(Collected data)
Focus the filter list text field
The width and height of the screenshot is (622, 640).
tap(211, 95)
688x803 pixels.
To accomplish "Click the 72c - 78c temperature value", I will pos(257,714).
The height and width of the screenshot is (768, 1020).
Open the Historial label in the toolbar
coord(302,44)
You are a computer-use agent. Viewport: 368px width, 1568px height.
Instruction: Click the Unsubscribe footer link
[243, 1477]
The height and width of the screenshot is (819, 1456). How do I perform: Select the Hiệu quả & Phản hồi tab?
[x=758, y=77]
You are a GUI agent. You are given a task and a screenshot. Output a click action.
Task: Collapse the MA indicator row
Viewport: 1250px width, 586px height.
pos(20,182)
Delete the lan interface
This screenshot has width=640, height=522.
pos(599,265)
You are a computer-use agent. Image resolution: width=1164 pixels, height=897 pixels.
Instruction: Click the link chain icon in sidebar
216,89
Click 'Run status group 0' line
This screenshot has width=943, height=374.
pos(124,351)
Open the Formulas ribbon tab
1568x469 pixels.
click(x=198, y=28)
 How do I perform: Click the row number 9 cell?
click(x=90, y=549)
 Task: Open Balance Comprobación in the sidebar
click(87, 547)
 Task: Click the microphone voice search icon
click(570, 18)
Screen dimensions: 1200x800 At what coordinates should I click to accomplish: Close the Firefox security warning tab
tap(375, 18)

» **Task statement**: The records above are to be reproduced exactly, with nothing left out.

» **Solution below**:
Focus the filter list text field
The width and height of the screenshot is (622, 640).
tap(211, 95)
688x803 pixels.
To accomplish "Click the 72c - 78c temperature value", I will pos(257,714).
The height and width of the screenshot is (768, 1020).
Open the Historial label in the toolbar
coord(302,44)
You are a computer-use agent. Viewport: 368px width, 1568px height.
Instruction: Click the Unsubscribe footer link
[243, 1477]
The height and width of the screenshot is (819, 1456). How do I perform: Select the Hiệu quả & Phản hồi tab?
[x=758, y=77]
You are a GUI agent. You are given a task and a screenshot. Output a click action.
Task: Collapse the MA indicator row
Viewport: 1250px width, 586px height.
pos(20,182)
Delete the lan interface
This screenshot has width=640, height=522.
pos(599,265)
You are a computer-use agent. Image resolution: width=1164 pixels, height=897 pixels.
Instruction: Click the link chain icon in sidebar
216,89
Click 'Run status group 0' line
This screenshot has width=943, height=374.
pos(124,351)
Open the Formulas ribbon tab
1568x469 pixels.
click(x=198, y=28)
 How do I perform: Click the row number 9 cell?
click(x=90, y=549)
 Task: Open Balance Comprobación in the sidebar
click(87, 547)
 Task: Click the microphone voice search icon
click(570, 18)
Screen dimensions: 1200x800 At what coordinates should I click to accomplish: Close the Firefox security warning tab
tap(375, 18)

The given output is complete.